通信キャリア3社の5月の業務統計が出そろった。第3世代携帯電話(3G)加入者純増数は合計で前月比9%増の620万件。中でもチャイナ・テレコム(00728)は前月比25%増の183万件を記録し、チャイナ・ユニコム(00762)の173万8000件(同4%減)を上回った。一方、最大手のチャイナ・モバイル(00941)の純増数は同9.5%増の261万6000件。3社の5月の3G純増シェアはモバイルが42.3%(前月比0.2ポイント増)、テレコムが29.6%(同3.7ポイント増)、ユニコムが28.1%(同3.9ポイント減)だった。

2Gを含めた5月の加入者総純増数は合計で前月比6.5%減の994万4000件。内訳はモバイルが同5.4%減の502万件、ユニコムが同6.1%減の232万4000件、テレコムが8.8%減の260万件。純増シェアはモバイルが50.5%を占め、ユニコムが23.4%、テレコムが26.1%だった。

テレコムの5月の3G加入者純増数は同社全体の純増数の70%を占め、3月の42%、4月の52%を大幅に上回った。EV-DO方式の低価格スマートフォン投入で3G契約が拡大したとみられる。11年1-3月期の全体のARPU(加入者1人当たりの月間収入)が50元なのに対し、3G加入者のARPUは80元程度と試算され、3G契約の増加が7-9月期以降のARPU上昇につながるとみられる。さらに、iPhone販売に向け米アップルとの契約締結といったポジティブなニュースが今後テレコムの株価を押し上げる可能性があるとBOCIはみて、同社をトップピックとして推奨している。

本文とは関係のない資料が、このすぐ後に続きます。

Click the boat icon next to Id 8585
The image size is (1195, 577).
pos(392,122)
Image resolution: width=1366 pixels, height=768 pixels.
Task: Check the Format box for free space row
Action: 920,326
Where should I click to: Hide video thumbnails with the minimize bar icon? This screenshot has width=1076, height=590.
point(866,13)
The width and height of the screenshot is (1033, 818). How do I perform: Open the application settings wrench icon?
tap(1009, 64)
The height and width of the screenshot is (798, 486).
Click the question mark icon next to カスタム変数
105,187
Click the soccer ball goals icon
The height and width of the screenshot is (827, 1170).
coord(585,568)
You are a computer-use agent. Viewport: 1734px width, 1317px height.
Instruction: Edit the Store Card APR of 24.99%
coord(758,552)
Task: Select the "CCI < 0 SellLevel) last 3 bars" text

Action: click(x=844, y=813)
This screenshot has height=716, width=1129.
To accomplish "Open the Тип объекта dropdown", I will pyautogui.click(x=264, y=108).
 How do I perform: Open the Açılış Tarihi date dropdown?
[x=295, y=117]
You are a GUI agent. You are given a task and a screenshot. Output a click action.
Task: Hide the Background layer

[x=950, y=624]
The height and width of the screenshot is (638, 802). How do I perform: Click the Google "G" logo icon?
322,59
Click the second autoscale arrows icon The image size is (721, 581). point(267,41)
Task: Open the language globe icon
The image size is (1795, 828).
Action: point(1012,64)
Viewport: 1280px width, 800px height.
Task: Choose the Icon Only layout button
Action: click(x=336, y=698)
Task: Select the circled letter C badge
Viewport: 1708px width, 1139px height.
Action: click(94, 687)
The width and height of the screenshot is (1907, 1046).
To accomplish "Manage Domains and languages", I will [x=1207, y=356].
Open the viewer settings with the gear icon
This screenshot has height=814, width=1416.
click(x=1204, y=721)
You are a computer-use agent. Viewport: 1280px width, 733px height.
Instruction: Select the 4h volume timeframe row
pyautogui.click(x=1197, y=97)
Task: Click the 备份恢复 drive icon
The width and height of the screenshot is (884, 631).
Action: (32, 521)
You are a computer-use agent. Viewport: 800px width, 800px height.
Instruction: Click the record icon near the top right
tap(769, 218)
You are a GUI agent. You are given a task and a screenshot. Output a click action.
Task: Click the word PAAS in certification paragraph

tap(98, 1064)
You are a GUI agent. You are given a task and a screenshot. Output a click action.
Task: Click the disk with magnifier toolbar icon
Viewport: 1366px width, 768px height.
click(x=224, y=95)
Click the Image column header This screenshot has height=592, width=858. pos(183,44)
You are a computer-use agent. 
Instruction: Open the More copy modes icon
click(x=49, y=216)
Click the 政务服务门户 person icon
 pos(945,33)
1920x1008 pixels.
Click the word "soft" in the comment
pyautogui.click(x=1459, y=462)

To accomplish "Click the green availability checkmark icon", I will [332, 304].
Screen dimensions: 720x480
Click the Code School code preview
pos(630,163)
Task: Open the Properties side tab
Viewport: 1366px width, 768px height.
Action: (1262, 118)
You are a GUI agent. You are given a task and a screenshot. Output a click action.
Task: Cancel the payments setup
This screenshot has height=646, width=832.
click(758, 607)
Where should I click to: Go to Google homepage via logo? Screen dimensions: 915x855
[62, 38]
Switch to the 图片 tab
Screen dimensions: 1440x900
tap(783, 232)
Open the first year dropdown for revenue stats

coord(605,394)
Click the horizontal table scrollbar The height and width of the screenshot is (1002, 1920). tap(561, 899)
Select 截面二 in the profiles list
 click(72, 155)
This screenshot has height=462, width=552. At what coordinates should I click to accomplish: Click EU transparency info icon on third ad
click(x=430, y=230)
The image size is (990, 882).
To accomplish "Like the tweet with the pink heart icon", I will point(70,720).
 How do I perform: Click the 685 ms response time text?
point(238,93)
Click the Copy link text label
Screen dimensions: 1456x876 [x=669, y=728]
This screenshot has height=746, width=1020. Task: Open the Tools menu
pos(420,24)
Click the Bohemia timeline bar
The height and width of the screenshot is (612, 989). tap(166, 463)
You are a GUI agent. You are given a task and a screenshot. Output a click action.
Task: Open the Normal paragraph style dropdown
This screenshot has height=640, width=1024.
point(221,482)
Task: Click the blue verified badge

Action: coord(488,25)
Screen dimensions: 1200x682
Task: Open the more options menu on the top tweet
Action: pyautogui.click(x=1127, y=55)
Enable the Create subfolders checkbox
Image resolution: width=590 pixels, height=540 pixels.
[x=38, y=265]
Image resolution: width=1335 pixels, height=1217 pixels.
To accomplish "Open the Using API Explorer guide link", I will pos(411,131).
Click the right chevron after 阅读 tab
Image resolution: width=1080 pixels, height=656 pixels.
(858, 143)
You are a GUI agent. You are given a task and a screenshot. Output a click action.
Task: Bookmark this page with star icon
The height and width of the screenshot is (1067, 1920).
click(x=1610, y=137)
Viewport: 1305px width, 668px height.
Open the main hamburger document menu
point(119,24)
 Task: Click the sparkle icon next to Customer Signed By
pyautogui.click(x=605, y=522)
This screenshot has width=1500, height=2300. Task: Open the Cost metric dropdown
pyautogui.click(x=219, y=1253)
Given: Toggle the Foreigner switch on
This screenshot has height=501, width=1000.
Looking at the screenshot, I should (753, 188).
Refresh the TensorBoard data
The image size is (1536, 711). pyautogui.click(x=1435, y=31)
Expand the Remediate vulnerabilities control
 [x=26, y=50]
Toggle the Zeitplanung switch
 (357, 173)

一方、ユニコムの1-5月の3G加入者純増数は738万件。通年目標の2500万件を達成するには今後毎月250万件以上の加入者純増が必要となる。1-5月の月間平均純増数171万件を70%上回る契約を獲得するには、低価格のスマートフォンの投入と積極的なプロモーションが求められる。BOCIはユニコムの株価見通しに対して慎重な見方を継続。市場は3Gサービス主導による収益の回復を期待しているが、BOCIはこれを非現実的とみている。

チャイナ・モバイルについては利益の伸び悩みが見込まれるものの、配当利回りと過去の実績により、不安定な市場における安定銘柄として人気が高まるとBOCIは判断。強気の株価見通しを維持している。